HARTFORD, CT (WFSB) -- Governor Ned Lamont is getting ready to release another revised transportation plan; however, many details have already been leaked out.
Lamont has been talking about releasing a new transportation plan for a few months now.
He said the state can’t cut back on maintaining its bridges, and the special transportation fund goes broke in four years.
The governor had a tough time pushing his first plan, mainly because of tolls. One plan included over 50 gantries, but the latest is scaled back.
The new plans would spend $21 billion over 10 years to fix highways, bridges, Metro-North, the Hartford Line, and buses.
The revised plan calls for 14 tolls that would generate about $300 million a year, and would include $4 to $5 billion in federal borrowing.
Tolls would go up along I-95 in Stamford, Norwalk, West Haven, East Lyme, and the Gold Star Bridge connecting New London and Groton.
Gantries would also be on I-84 in Newtown, Waterbury, West Hartford and the Charter Oak Bridge in Hartford, and on I-395 in Plainfield, Route 8 in Waterbury, Route 9 in Middletown, I-684 in Greenwich and the Merritt Parkway in Norwalk.
"I appreciate what the governor has done reducing tolls, but tolls are still very problematic in my mind. They are not going to come down in the foreseeable future," said Republican Minority Leader Len Fasano.

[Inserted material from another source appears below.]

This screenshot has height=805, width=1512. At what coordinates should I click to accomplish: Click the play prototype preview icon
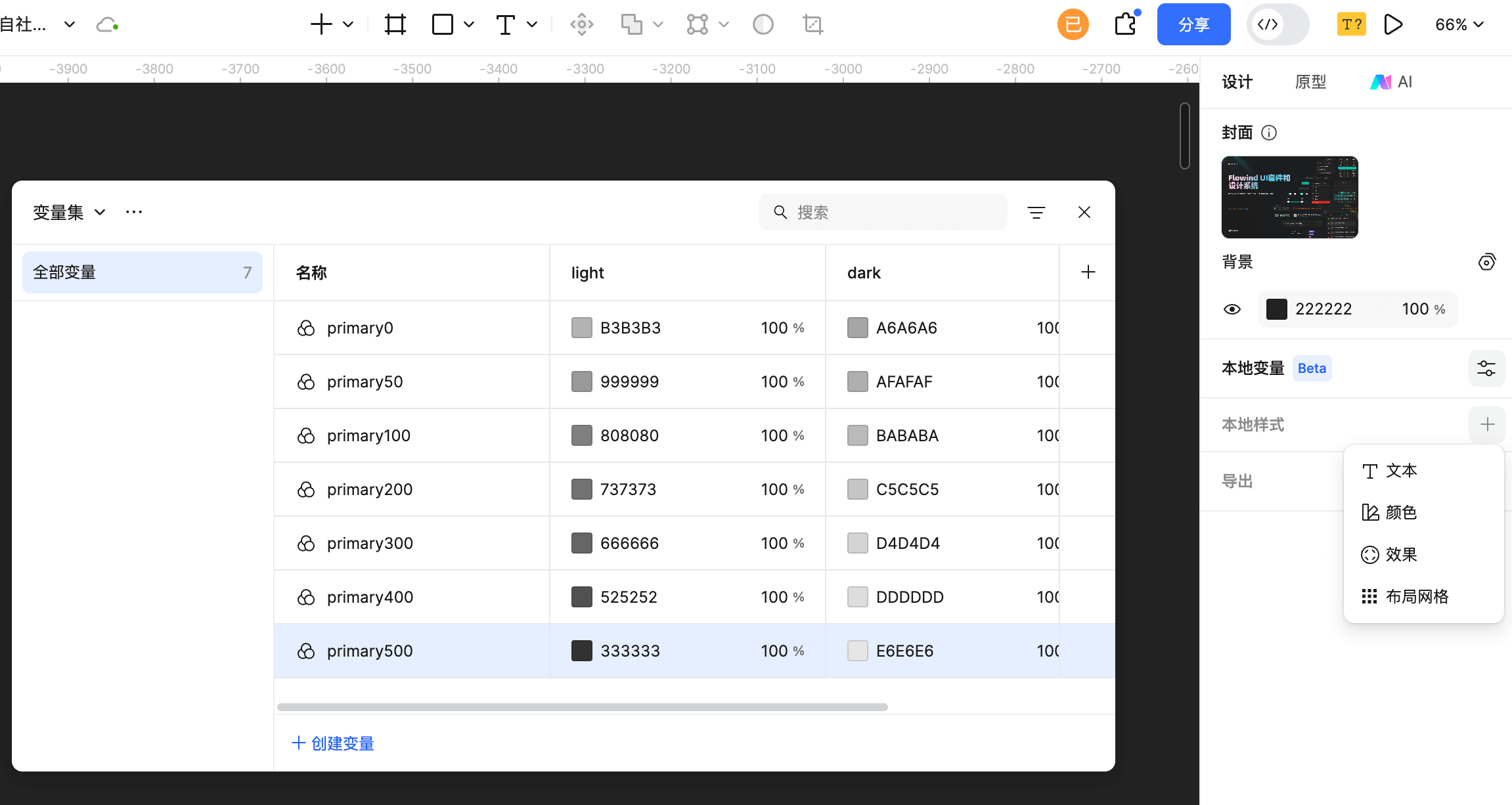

The cost of the tolls for cars would be between $0.50 and $1. In-state residents with an EZ-pass would get a 20 percent discount. Tractor trailers would pay seven times the car rate.
“How are we going to improve our economy? How are we going to improve the safety of our roads and bridges throughout the state of Connecticut, and if the plan does that, I’m all in,” said Rep. Joe Aresimowicz, House Speaker.
Aresimowicz could have a tough time convincing fellow Democrats that voting for tolls won’t cost them re-election, and Republicans have said repeatedly they don’t want tolls.
“The public has already been taxed to death, and so tolls is just not a real appealing solution for the state of Connecticut,” said Rep. Vinnie Candelora.
Tolls would eventually be taken down when the project is finished and the debt paid off, but that could be close to 30 years, according to the plan.
Lamont would like this to be voted on in a special session, but that's unlikely given the holidays are right around the corner.
The new plan is expected to be released at 9 a.m. on Thursday.